One of your most important responsibilities as the owner or senior manager is to hire the right people. I have made mistakes and offer a few tips to help you avoid what I learned first-hand – the cost of hiring the wrong person.
Recently, I wrote a job description for a client. Marcel felt that my two-page comprehensive write-up had too many details; it was far too long. He trusted my judgment and it was posted. After reviewing the resumes, he commented that he had never seen such high quality candidates in his 35 years of hiring. The following tips are proven!
You know the success of your business is dependent upon the staff’s ability to deliver excellence customer service, consistently, and your product and/or service. By hiring the right person you can raise the competence of your entire company and help Generate More Profits (my tag line).
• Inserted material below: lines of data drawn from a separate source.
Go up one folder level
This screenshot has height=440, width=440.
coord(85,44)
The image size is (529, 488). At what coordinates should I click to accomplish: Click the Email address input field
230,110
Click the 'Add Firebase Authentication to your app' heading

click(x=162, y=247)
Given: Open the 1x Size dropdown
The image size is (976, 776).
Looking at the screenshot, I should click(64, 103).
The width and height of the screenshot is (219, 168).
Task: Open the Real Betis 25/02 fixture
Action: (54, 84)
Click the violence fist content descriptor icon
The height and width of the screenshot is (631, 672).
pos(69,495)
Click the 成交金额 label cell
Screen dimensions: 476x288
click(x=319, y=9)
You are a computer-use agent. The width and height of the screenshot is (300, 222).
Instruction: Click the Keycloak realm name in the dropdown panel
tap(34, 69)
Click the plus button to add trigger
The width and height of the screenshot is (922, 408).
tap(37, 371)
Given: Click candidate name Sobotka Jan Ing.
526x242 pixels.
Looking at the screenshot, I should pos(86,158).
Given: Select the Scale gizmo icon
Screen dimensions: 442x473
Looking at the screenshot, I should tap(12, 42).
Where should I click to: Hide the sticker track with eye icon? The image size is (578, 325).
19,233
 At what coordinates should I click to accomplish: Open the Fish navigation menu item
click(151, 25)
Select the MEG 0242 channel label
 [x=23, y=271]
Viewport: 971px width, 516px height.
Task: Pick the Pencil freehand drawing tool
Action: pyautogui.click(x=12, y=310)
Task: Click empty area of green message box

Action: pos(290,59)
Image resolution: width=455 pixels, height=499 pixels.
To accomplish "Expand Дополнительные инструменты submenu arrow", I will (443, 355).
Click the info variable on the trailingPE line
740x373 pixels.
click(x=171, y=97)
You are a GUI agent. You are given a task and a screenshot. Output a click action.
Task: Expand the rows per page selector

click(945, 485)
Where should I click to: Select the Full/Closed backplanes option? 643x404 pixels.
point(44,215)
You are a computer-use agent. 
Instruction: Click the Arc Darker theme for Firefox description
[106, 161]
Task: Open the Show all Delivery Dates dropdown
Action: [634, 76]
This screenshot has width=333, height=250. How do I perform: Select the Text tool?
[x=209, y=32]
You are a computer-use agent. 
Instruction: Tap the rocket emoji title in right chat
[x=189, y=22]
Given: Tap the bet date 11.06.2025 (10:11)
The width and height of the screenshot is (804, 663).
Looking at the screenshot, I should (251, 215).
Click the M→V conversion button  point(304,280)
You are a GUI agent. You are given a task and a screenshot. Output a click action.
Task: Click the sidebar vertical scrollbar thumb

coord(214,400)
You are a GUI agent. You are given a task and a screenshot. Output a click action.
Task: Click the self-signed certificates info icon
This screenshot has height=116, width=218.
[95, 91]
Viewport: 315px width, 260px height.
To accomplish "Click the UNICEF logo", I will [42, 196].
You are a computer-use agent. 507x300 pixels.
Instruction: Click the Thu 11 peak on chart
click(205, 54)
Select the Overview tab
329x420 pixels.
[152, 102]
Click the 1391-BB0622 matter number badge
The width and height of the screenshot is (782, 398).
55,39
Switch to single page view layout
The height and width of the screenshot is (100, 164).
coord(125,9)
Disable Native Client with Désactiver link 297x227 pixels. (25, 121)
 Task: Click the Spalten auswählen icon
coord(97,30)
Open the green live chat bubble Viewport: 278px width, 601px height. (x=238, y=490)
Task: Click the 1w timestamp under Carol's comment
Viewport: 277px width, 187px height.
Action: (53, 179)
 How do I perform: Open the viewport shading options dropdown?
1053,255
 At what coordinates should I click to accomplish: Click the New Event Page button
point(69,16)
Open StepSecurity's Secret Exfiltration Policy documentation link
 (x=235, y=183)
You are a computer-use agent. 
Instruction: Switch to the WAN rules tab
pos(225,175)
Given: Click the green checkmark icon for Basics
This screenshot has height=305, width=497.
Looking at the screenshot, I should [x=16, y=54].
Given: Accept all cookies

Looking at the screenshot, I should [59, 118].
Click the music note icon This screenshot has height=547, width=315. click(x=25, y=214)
1. Comprehensive Job Description
My golden rule is to be very descriptive to enable people to de-select themselves. This will maximize your time and minimize your risk of hiring what I call a “short-term” employee. Specify the Job Duties/Accountabilities, Education, and Core Skills in detail. Where possible, indicate the percentage of time by job duty or group of duties. For example, 50% answering phones, 20% administrative, 15% website support, and 15% other. Specify the skill level expected, and what is mandatory vs. optional.
When I worked at IBM a manger once told me that his decision was based on the candidate’s skill set, experience, and long-term potential for management/executive level. In a small business, there isn’t the opportunity for multiple promotions, perhaps only one, or none. Be honest in the job description, otherwise you may end up hiring what I call a “job-hopper” someone who stays long enough to get some experience only to leave in 12-18 months because they don’t see a long-term career or opportunity for growth.
TIP 1: Specify that a cover letter is required and they must provide three reasons as to why they would be an asset to your business. This will force them to reflect on the job description and their skill set. It will enable you to screen the applicants for their ability to think and communicate their value. You want “thinking” employees – don’t you? (A letter enables you to evaluate in part, their written English proficiency, which is often different than the resume where most people have had some help.)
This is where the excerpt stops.